◆ **The problem**: In the entries that follow, locate the line with "Task: Open the blue Help question mark icon", then restate that line and all later lines exactly as they appear, leaving pictures out.

(Records contained in a dataset)
==========
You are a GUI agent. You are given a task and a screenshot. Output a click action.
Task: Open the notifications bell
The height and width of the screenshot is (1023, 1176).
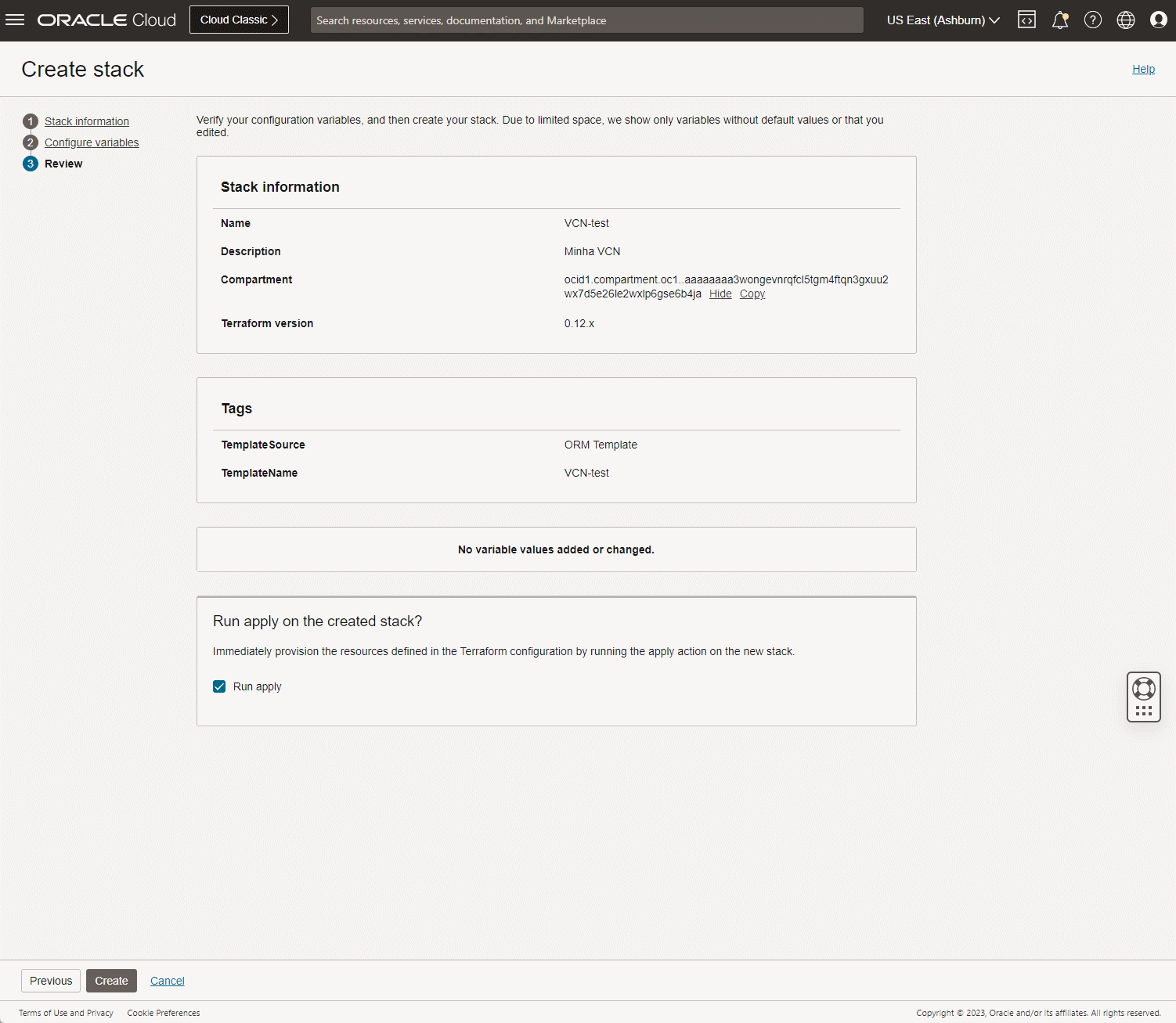(1060, 20)
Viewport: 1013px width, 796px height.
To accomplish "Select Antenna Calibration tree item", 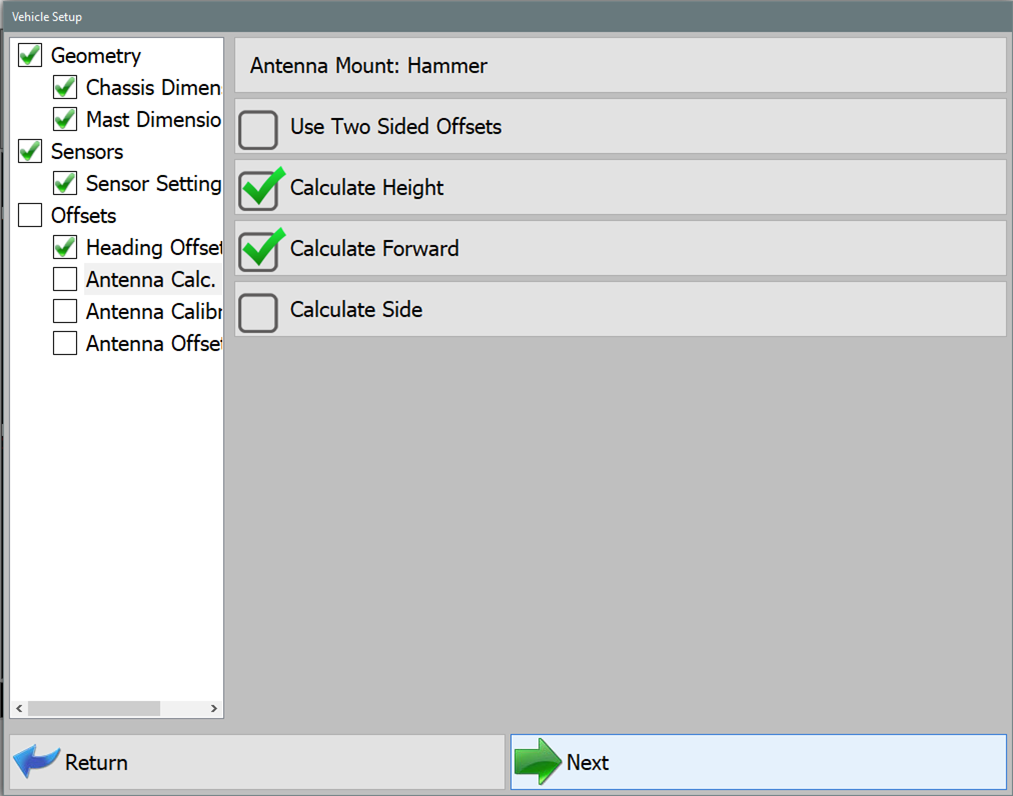I will coord(152,312).
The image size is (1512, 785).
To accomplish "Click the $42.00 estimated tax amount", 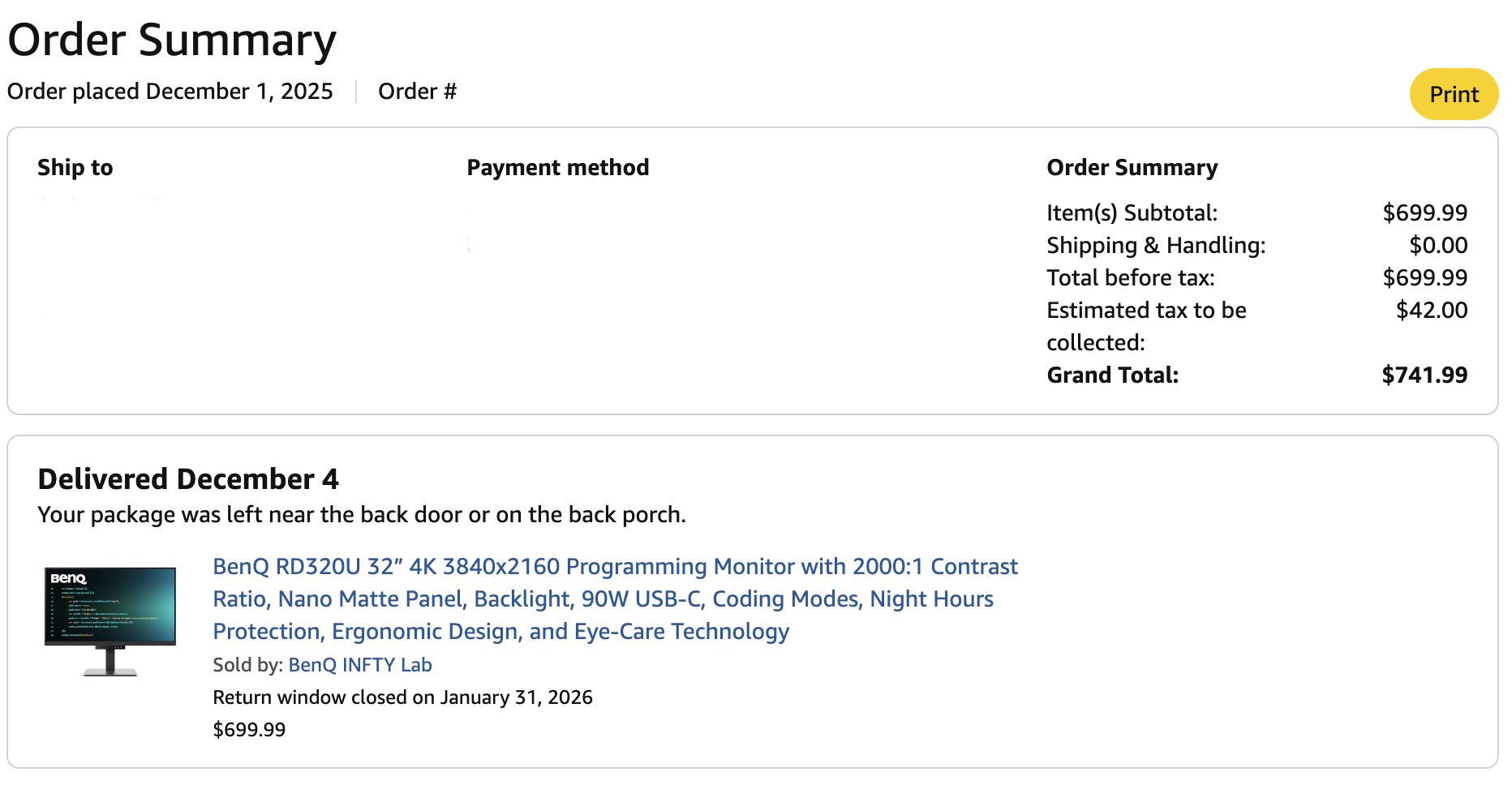I will [1431, 311].
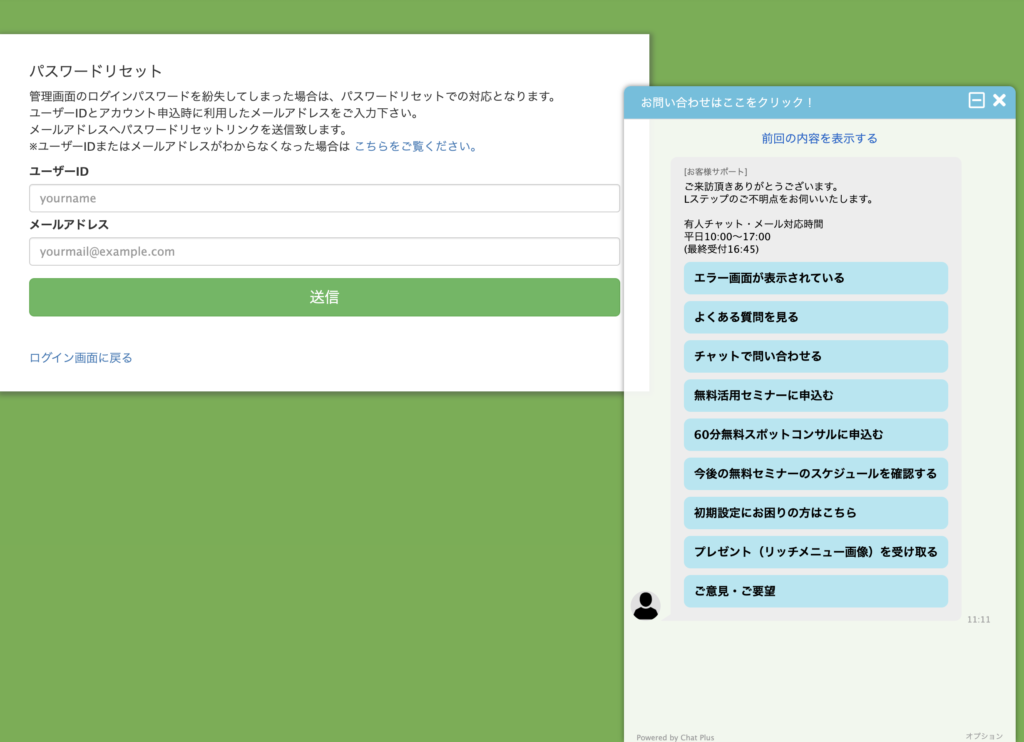Show previous chat via 前回の内容を表示する
This screenshot has width=1024, height=742.
pyautogui.click(x=819, y=138)
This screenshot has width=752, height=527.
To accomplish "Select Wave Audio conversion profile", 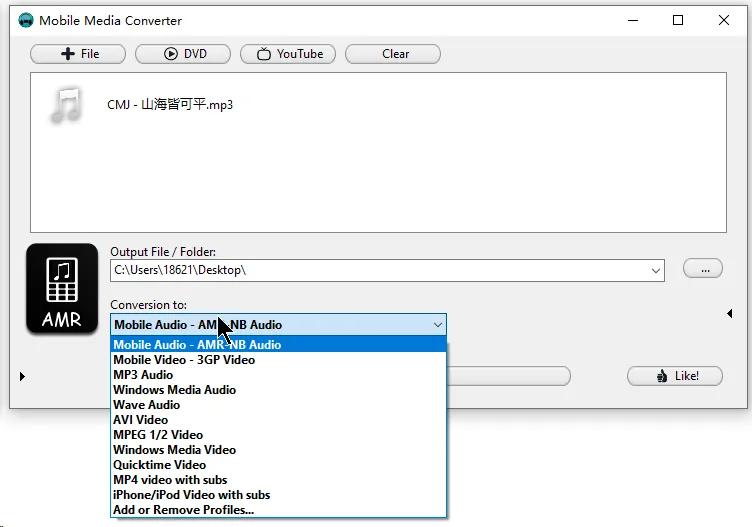I will [146, 405].
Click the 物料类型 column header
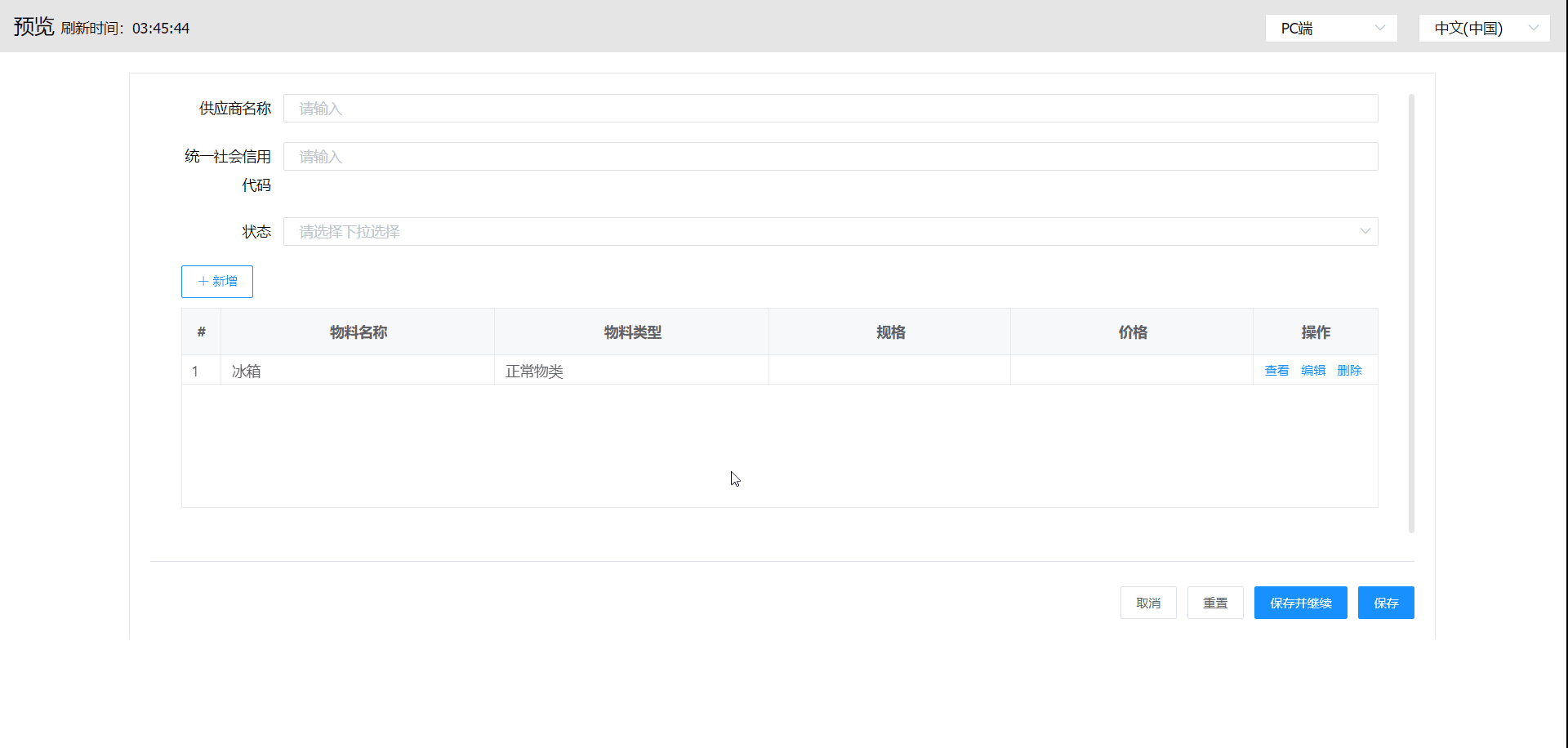The width and height of the screenshot is (1568, 748). [x=632, y=332]
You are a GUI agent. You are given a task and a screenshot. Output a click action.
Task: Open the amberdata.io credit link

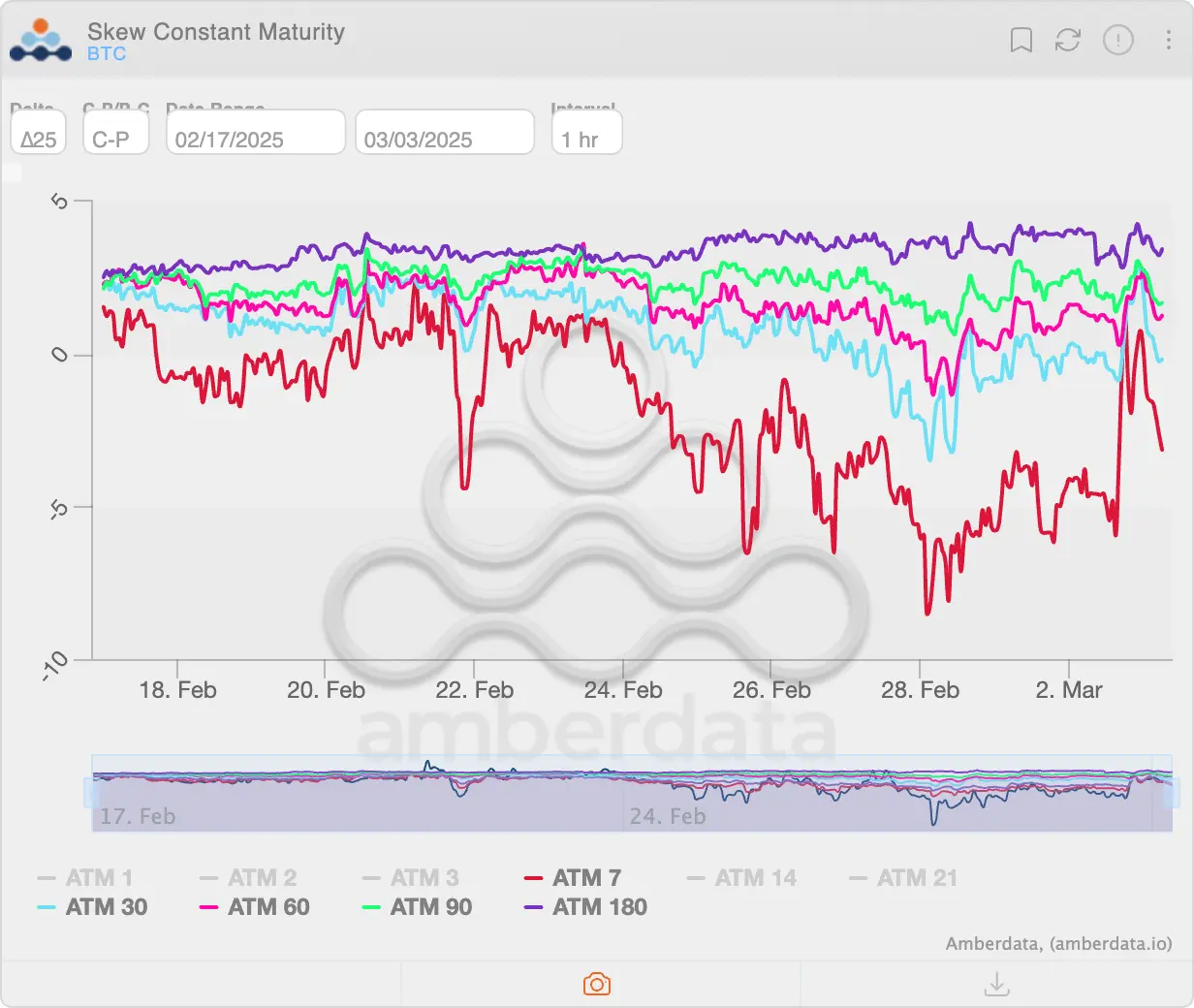coord(1111,943)
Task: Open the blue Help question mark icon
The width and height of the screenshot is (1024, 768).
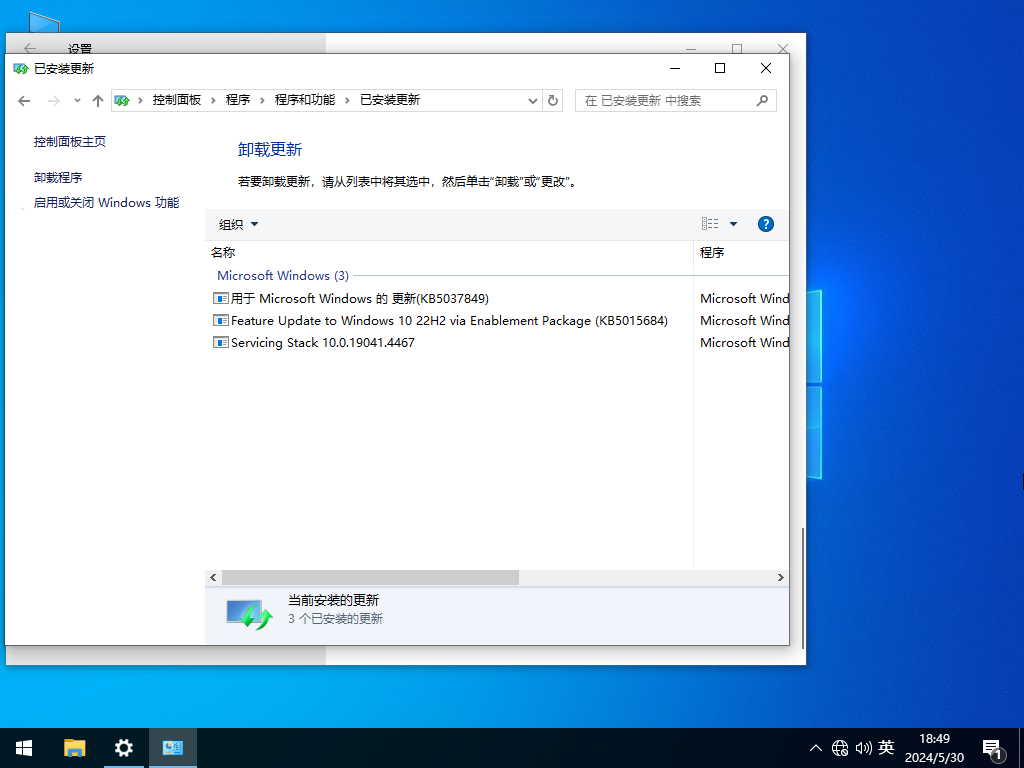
==========
◆ **Solution for this problem**:
Task: Open the blue Help question mark icon
The width and height of the screenshot is (1024, 768).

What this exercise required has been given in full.